He often stayed at Theodosia’s home, Palincourt. The year that Theodosia was twenty, he came to them for Christmas.
“I’m afraid that father and mother are hopeless about Christmas,” she warned him, with a smile. “They like to have children in the house, if possible, and Christmas carols and presents, and mistletoe in the hall. In fact, they look upon the Christian festival as an excuse for giving the servants a great deal of extra work, and encouraging all their friends to eat too much.”
“Will there be turkey and plum-pudding?” said Alec, slightly shuddering.
“There will. And mince-pies and crackers as well.”
“And church?”
“For them, of course. Nobody else will be obliged to go.”
Theodosia looked a little uncomfortable, but she was honest.
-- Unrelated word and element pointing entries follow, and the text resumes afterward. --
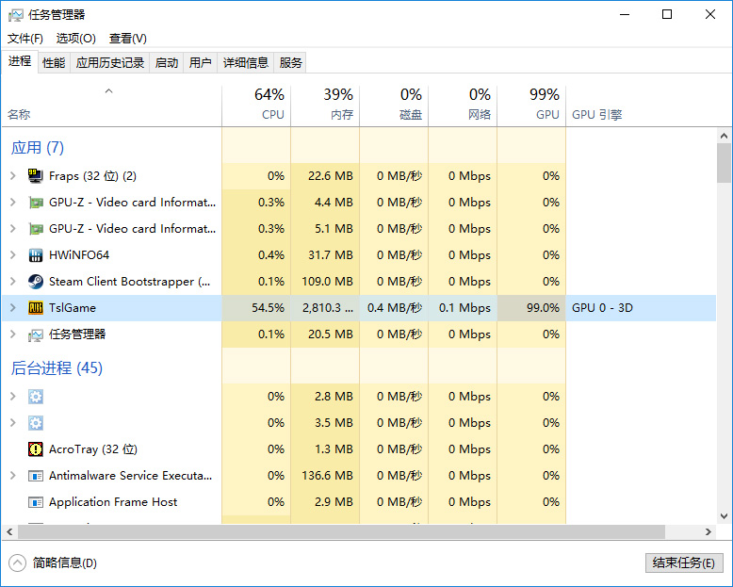Open the 查看(V) menu

[127, 39]
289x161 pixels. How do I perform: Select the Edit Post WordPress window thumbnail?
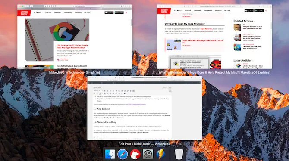click(x=145, y=108)
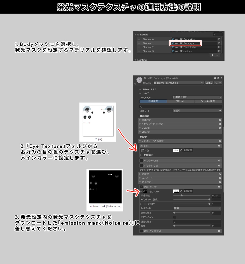Click the help question mark icon in material header
Screen dimensions: 245x264
pos(215,78)
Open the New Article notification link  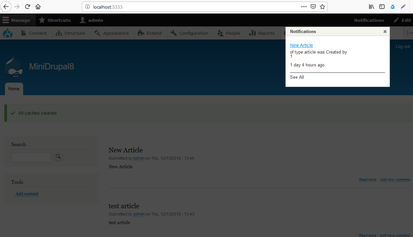(301, 45)
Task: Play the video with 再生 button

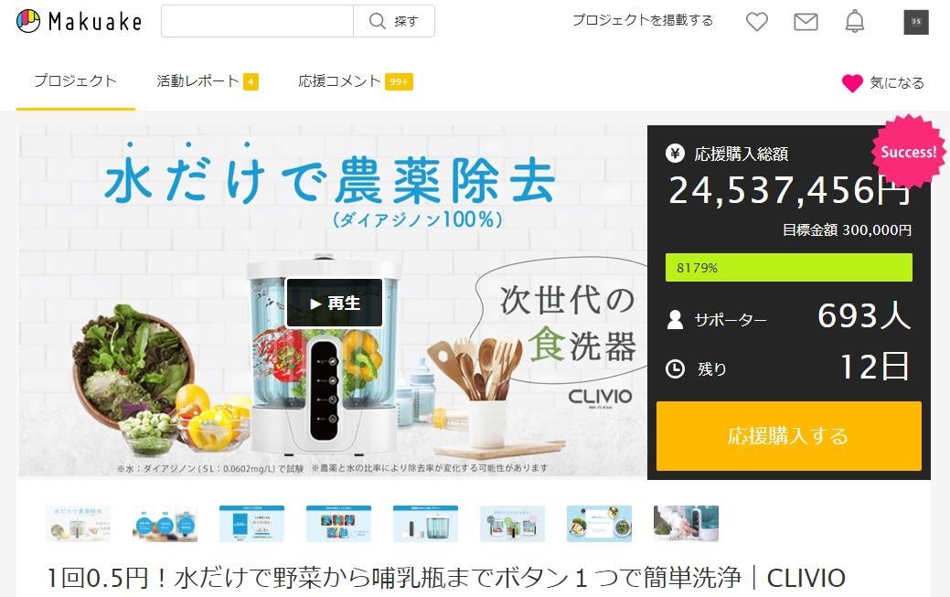Action: pyautogui.click(x=335, y=303)
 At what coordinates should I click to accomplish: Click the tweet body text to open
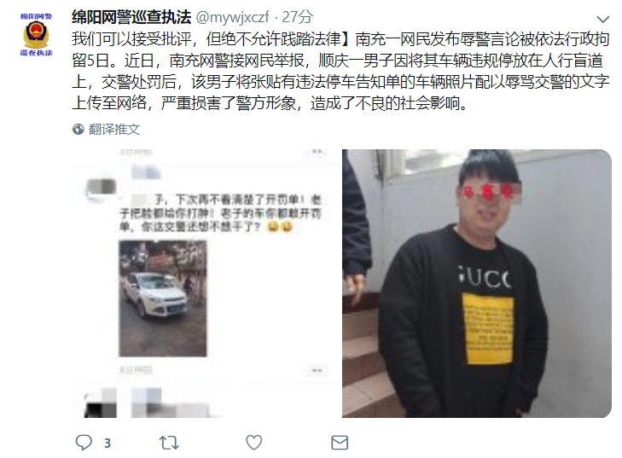coord(340,71)
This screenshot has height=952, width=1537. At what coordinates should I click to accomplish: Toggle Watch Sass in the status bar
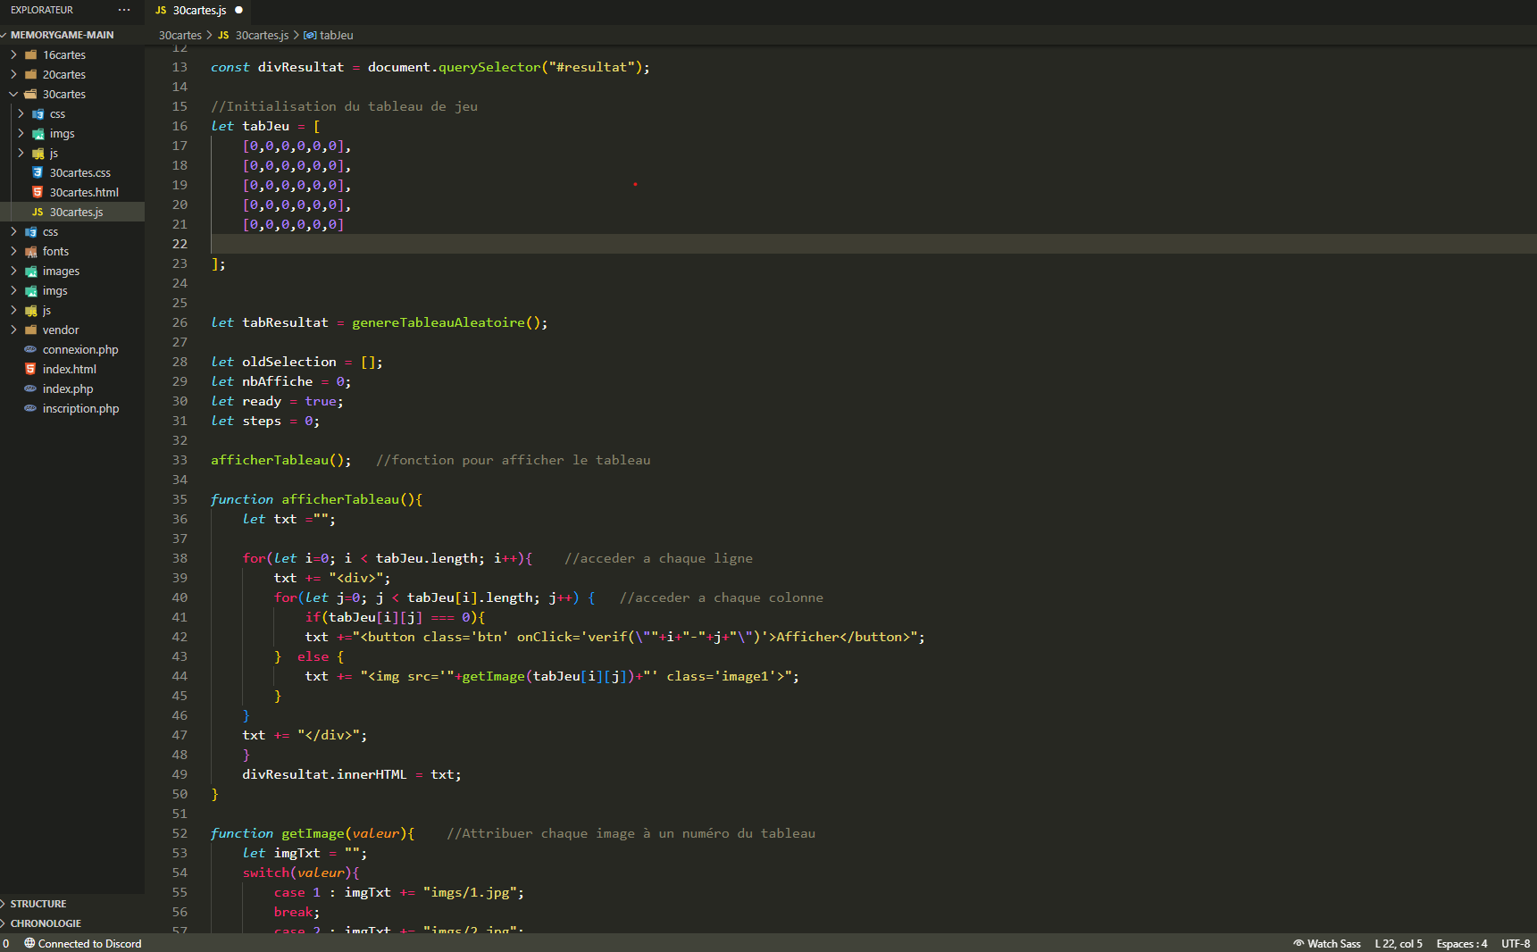point(1326,943)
“As a matter of fact, I do go, at Christmas — just to please them.”
“Isn’t that rather feeble? I mean, it’s sacrificing your individuality, isn’t it?”
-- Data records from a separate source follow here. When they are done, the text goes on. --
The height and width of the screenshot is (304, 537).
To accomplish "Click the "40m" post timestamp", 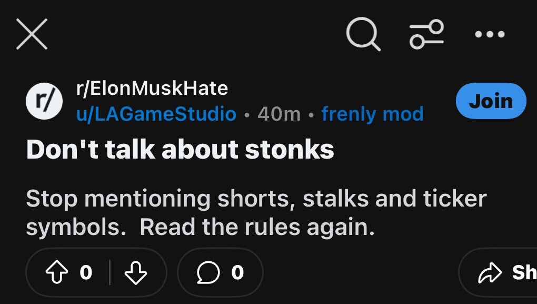I will [279, 113].
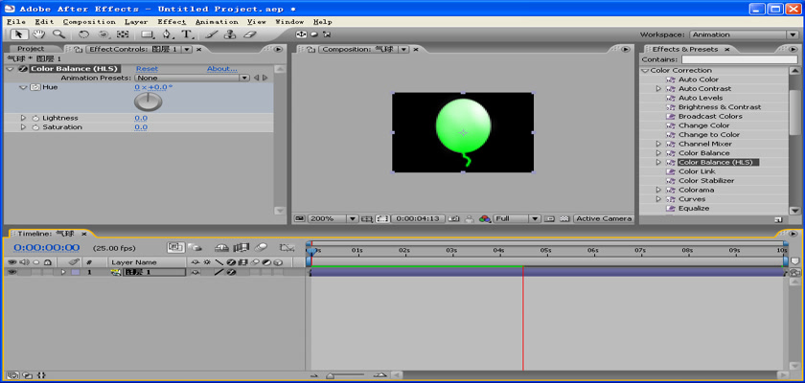Select the Rotation tool
This screenshot has height=383, width=805.
84,34
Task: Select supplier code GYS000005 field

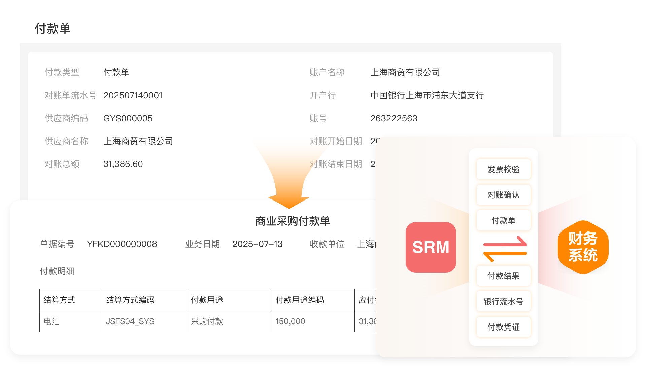Action: coord(128,118)
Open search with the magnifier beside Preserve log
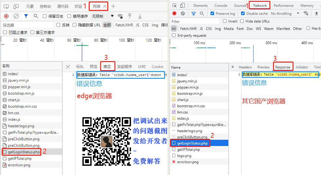The width and height of the screenshot is (321, 175). pos(202,14)
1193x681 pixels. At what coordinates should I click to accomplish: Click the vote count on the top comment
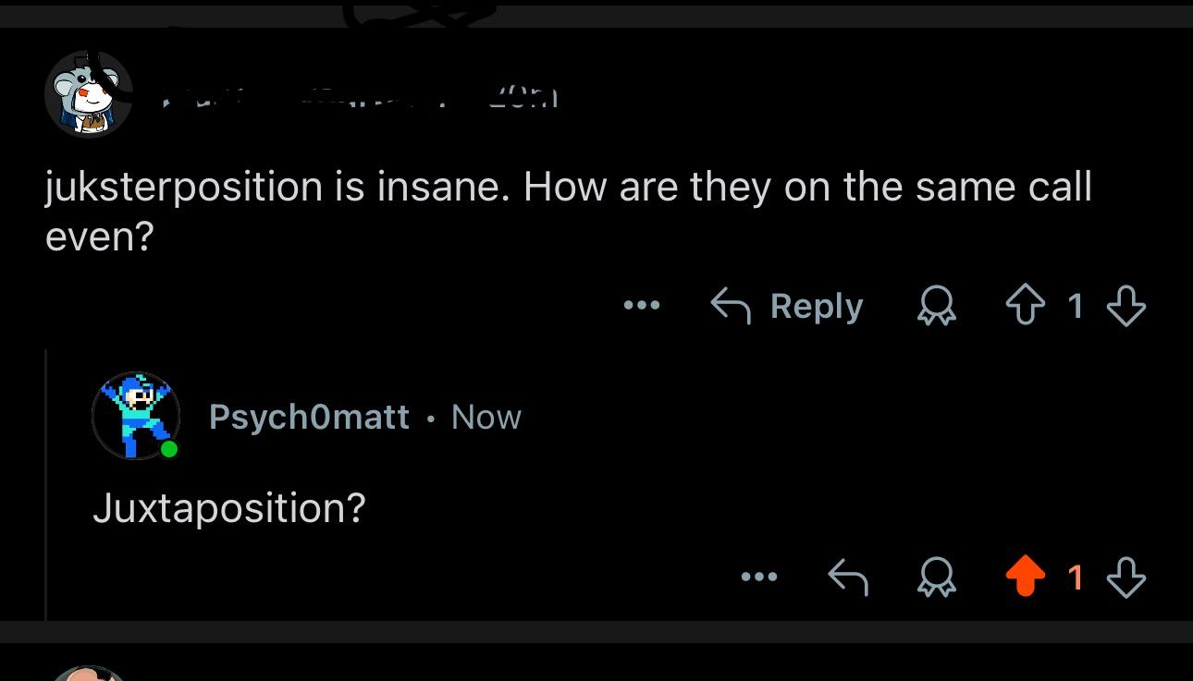point(1076,306)
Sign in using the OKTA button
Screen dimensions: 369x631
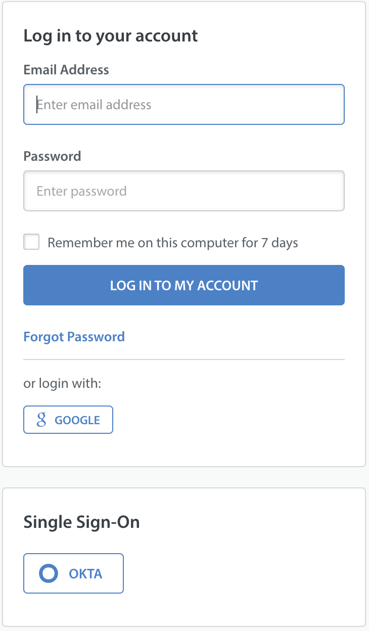(74, 573)
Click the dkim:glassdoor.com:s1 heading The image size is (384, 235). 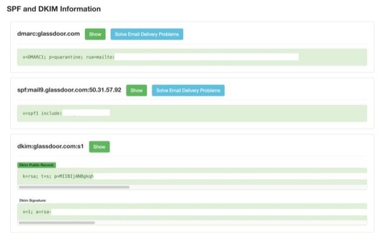50,146
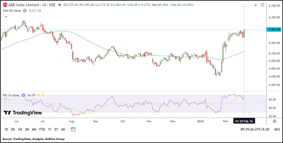Switch to the YTD range
Image resolution: width=283 pixels, height=143 pixels.
coord(42,129)
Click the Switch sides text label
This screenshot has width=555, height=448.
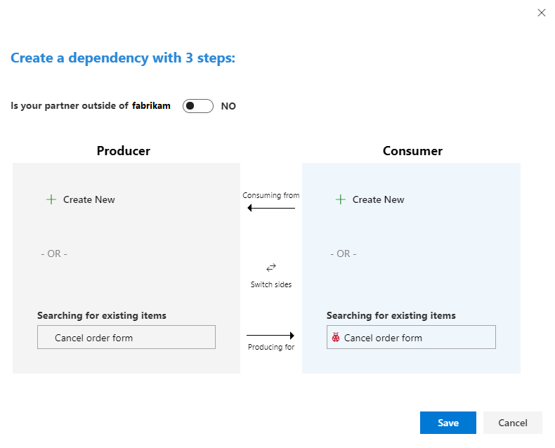[x=271, y=284]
“Alec, I don’t think so. They know it’s a concession to their weakness. And there’s never any question of my going at any other time; But there’s something about Christmas — well, they’ve always enjoyed it so, poor dears, one can’t grudge it to them.”
Alec shook his head.
“I’m not going to say that it’s very sweet of you, Theodosia, or anything like that. It’s revolting sentimentality and weakness, that’s all. Of course, don’t interfere with their pleasure, but don’t, for Heaven’s sake, be a hypocrite. That’s despicable!”
Naturally, Theodosia, who had often agreed with Alec that plain speaking, at all times and upon all subjects, was the essence of friendship, and that no person of candour and intelligence could ever be anything but grateful for the truth, was not hurt as anyone less modern might have been hurt by such fearless criticism. She certainly experienced a very strange and unpleasant sensation, partly physical and partly mental, that seemed to find its culminating points in her throat, behind her eyelids, and in the middle of her breast-bone. But she gave no sign of these phenomena, and indeed refused to recognize their existence even to herself.
“If you feel you can’t bear it, Alec, don’t come. I really hadn’t realized that you’ve never been with us before, at Christmas time.”
“Last Christmas, I hardly knew you,” Alec pointed out. “We’d met at that studio rag of Marjorie Kane’s, but it wasn’t till February that we went to The Beggar’s Opera together.” It was from that night at The Beggar’s Opera that their friendship really dated. Theodosia vividly remembered the eager delight of first talking with Alec, and discovering, pell-mell, in enchanted haste, the number of points upon which they were in complete sympathy.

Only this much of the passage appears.